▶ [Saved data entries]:

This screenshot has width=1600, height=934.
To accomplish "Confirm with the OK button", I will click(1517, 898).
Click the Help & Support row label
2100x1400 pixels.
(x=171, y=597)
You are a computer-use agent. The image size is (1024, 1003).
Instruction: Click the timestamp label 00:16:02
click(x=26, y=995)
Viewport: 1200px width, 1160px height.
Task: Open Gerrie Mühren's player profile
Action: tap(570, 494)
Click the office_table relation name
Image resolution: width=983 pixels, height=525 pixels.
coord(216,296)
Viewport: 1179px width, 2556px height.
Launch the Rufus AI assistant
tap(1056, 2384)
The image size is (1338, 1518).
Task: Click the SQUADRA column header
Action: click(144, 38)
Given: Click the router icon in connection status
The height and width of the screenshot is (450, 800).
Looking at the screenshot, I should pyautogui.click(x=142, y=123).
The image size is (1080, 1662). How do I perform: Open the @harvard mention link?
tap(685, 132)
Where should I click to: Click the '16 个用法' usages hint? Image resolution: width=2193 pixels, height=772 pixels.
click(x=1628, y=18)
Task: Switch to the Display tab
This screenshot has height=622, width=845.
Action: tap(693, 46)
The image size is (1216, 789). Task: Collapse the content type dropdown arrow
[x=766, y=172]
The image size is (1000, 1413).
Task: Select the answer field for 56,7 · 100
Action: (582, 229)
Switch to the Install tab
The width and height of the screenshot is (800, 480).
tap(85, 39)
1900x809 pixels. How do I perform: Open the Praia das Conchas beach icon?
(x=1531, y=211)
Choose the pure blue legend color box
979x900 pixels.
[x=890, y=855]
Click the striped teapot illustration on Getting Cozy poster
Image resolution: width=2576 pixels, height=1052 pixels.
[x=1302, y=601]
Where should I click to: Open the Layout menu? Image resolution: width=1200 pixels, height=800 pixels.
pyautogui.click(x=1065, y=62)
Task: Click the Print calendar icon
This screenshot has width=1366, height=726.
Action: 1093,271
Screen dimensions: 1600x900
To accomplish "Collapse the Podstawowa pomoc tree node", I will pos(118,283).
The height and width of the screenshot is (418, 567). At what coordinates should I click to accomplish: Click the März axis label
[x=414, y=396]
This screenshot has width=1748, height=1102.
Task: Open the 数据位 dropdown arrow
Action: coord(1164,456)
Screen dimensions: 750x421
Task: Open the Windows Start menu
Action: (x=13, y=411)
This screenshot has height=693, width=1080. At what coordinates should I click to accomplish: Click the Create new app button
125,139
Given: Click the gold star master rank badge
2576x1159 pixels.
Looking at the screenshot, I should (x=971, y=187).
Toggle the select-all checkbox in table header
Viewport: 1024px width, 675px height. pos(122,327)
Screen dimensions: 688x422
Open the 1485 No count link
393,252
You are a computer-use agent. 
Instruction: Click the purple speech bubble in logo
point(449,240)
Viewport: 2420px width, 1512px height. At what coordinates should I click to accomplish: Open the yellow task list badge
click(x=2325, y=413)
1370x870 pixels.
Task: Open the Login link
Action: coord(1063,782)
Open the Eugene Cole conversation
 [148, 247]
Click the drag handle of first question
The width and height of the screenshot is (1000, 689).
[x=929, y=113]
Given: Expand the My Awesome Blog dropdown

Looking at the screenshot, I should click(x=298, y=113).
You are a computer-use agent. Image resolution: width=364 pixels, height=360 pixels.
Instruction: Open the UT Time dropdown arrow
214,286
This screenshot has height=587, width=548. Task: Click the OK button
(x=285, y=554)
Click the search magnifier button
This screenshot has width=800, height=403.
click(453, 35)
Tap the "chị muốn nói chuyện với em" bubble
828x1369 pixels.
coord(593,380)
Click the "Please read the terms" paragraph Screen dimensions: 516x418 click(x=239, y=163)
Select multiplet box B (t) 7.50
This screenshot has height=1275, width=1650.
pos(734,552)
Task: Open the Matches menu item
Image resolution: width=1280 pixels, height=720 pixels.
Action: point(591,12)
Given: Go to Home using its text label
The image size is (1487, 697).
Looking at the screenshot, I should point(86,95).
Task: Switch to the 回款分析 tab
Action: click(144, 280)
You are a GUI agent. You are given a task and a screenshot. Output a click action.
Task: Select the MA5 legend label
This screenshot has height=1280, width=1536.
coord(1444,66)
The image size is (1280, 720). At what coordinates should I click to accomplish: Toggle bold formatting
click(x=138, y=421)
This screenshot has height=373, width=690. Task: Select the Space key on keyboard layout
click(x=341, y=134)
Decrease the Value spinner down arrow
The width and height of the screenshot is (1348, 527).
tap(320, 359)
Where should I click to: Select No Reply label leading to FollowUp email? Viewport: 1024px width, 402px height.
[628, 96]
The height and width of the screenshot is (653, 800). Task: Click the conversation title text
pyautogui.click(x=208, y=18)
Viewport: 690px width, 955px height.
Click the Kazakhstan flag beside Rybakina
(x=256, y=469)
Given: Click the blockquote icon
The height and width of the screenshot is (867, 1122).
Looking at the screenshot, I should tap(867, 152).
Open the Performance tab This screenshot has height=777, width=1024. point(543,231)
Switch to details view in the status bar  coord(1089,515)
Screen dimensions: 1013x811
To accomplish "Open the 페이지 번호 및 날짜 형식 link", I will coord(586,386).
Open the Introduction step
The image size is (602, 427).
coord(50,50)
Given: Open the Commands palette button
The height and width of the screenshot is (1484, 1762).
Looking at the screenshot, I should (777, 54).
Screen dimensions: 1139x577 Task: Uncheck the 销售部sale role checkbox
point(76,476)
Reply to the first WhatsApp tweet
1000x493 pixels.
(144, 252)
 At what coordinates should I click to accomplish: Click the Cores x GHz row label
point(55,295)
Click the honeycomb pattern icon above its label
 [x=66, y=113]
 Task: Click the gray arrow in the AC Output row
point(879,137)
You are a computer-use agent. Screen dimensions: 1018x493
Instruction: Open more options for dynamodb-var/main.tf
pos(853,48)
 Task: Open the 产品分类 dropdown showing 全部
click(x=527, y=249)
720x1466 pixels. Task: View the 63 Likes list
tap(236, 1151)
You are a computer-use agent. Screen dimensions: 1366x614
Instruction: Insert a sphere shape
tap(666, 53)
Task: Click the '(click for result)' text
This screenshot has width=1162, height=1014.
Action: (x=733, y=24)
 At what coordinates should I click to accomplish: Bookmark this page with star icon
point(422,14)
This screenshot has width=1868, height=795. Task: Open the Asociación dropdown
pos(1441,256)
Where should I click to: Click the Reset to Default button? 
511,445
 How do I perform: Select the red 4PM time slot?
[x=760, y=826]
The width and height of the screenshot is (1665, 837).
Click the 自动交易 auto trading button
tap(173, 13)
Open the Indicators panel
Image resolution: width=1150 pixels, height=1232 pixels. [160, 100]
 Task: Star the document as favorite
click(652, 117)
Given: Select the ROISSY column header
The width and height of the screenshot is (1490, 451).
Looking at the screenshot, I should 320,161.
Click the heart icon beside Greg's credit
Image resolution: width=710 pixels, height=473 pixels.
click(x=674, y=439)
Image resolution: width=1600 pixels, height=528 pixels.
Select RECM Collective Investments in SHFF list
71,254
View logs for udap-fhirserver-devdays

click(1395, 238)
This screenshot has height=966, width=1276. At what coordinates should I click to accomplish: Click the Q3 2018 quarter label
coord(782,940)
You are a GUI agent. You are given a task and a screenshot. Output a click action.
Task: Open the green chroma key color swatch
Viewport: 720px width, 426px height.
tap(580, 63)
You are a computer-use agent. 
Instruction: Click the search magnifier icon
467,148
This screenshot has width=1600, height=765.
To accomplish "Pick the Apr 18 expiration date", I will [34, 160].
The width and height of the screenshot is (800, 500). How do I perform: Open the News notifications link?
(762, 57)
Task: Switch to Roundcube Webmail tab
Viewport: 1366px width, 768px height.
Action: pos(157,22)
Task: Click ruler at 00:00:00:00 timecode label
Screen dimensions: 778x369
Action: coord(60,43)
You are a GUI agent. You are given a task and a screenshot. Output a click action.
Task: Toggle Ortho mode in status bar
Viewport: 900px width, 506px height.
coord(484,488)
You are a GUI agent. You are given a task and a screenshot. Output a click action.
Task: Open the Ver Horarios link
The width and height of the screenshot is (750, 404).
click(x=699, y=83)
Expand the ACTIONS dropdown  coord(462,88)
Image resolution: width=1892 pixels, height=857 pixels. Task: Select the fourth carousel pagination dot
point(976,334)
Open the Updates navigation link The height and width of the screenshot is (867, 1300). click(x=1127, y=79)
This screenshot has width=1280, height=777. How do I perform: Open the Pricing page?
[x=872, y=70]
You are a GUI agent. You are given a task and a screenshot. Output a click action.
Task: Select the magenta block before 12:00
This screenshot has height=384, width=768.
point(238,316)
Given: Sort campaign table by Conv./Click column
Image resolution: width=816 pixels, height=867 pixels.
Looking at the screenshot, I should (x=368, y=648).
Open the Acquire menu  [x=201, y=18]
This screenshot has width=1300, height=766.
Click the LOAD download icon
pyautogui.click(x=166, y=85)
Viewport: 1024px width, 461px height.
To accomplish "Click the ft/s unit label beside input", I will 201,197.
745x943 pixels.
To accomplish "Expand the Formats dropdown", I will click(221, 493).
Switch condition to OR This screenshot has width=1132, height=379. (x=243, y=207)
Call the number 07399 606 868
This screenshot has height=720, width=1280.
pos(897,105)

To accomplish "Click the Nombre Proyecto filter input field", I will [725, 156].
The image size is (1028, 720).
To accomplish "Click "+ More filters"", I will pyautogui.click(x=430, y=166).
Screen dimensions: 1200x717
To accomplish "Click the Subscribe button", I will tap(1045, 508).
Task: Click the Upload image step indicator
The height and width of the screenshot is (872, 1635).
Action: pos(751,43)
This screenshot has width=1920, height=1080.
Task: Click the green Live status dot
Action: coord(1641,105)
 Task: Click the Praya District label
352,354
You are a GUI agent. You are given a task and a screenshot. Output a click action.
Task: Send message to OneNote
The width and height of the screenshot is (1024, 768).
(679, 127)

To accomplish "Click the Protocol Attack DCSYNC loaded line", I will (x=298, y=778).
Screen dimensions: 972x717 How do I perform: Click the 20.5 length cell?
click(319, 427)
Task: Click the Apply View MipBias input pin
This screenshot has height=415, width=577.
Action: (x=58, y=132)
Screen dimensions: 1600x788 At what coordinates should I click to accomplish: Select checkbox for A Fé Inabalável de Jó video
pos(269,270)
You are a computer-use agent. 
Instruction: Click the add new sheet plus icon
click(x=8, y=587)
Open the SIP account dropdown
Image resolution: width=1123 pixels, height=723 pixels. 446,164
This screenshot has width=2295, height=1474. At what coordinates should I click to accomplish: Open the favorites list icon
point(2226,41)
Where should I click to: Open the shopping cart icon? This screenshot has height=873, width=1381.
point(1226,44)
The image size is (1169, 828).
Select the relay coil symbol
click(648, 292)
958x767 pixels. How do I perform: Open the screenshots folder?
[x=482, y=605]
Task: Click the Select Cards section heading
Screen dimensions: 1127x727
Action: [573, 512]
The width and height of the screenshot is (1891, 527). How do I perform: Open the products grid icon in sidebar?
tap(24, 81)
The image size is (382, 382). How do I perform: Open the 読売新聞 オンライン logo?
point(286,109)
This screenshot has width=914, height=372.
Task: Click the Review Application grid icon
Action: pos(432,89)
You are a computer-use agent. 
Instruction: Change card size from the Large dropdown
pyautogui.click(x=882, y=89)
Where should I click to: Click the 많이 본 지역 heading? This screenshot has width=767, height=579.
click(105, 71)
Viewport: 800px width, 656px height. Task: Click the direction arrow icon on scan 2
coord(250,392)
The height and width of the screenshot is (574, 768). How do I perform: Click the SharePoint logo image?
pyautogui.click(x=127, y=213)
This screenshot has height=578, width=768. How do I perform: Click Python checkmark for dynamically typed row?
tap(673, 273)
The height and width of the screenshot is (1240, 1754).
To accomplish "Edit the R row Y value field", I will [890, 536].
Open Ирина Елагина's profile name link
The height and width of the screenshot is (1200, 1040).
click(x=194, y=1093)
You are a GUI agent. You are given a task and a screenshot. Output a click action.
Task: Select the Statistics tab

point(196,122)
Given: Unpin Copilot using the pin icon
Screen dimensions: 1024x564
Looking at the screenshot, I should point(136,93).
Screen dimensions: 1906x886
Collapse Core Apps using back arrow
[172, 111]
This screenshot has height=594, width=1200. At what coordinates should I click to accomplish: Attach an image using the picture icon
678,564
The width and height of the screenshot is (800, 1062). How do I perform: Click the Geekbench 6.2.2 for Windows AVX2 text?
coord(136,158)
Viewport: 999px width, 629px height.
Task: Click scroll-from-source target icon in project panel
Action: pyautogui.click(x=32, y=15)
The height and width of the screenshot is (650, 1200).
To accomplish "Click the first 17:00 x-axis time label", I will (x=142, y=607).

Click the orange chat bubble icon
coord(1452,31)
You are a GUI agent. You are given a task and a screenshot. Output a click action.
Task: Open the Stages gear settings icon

▶ [What the exercise asks]:
From the first line of the data through the line with "You are a computer-use agent. The", quote each line exactly and add nothing else.

▶ [Solution for this task]:
This screenshot has width=1600, height=934.
To accomplish "Confirm with the OK button", I will click(1517, 898).
Click the Help & Support row label
2100x1400 pixels.
(x=171, y=597)
You are a computer-use agent. The image size is (1024, 1003).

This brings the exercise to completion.